Sie sind als konsequent bekannt. Zum Beispiel gilt an jedem MEDIGREIF-Standort Rauch und Alkoholverbot. Wer das nicht beachtet, fliegt raus. Warum diese Regel?
Weil das für mich große Geißeln der Menschheit sind. Krankheiten, die damit in Zusammenhang stehen, kosten das Gesundheitssystem Milliarden. Rauchen wird aber nicht verboten, weil es dem Staat auch Milliarden an Steuereinnahmen bringt.
Wenn Sie nun konkret das Ende Ihrer Berufslaufbahn benennen, wie denken Sie dann heute über die Anfänge?
Sie waren kurios. Vor allem der Start für MEDIGREIF nach der Wende. Da ich das Ende der DDR und der militärmedizinischen Sektion kommen sah, habe ich früh überlegt, was aus dem Standort werden könnte, und meine Privatisierungspläne entwickelt.

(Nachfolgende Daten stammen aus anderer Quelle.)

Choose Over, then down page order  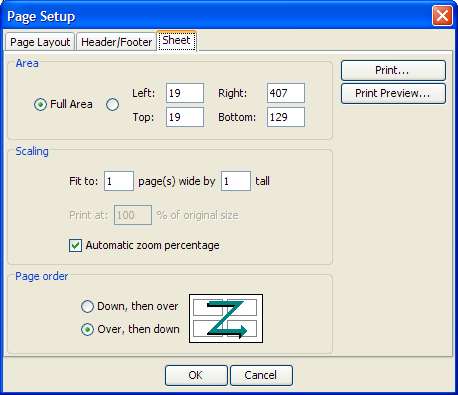click(x=87, y=330)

Ich bin dann in den Tagen nach der Deutschen Einheit persönlich zum damaligen Finanzminister Theo Waigel nach Bonn gefahren, um ein Kaufangebot für das Gelände zu machen. Der Bund wollte zunächst 30 Millionen D-Mark – was für mich unmöglich war -, dann 15 Millionen D-Mark. Bei der dritten Schätzung von elf Millionen D-Mark habe ich mit pochendem Herzen zugegriffen, einen Kredit aufgenommen – und die Erfolgsgeschichte begann.
Berufsbeginn als Tischler
Prof. Dr. Dietmar Enderlein (83) zählt zu den prägenden Unternehmerpersönlichkeiten in MV. Nach einer Tischlerlehre und dem Abitur studierte der gebürtige Plauener Medizin an der militärmedizinischen Sektion der Uni Greifswald. Er promovierte, wurde Facharzt für Sozial- und Arbeitsmedizin und stieg bis zum Kommandeur der Sektion sowie zum Oberst der NVA auf. Nach der politischen Wende gründete Enderlein am 15. März 1990 gemeinsam mit Mitstreitern die MEDIGREIF GmbH und entwickelte sie zu einer der größten privaten Gesundheitsgruppen in Ostdeutschland. Für sein unternehmerisches Lebenswerk erhielt Enderlein etliche Auszeichnungen. Bis 2010 besaß er auch mehrere Akut-Kliniken in Sachsen-Anhalt. Auch nach 36 Jahren steht er an der Spitze der MEDIGREIF-Unternehmensgruppe, noch zwei Jahre möchte er in dieser Position gestalten.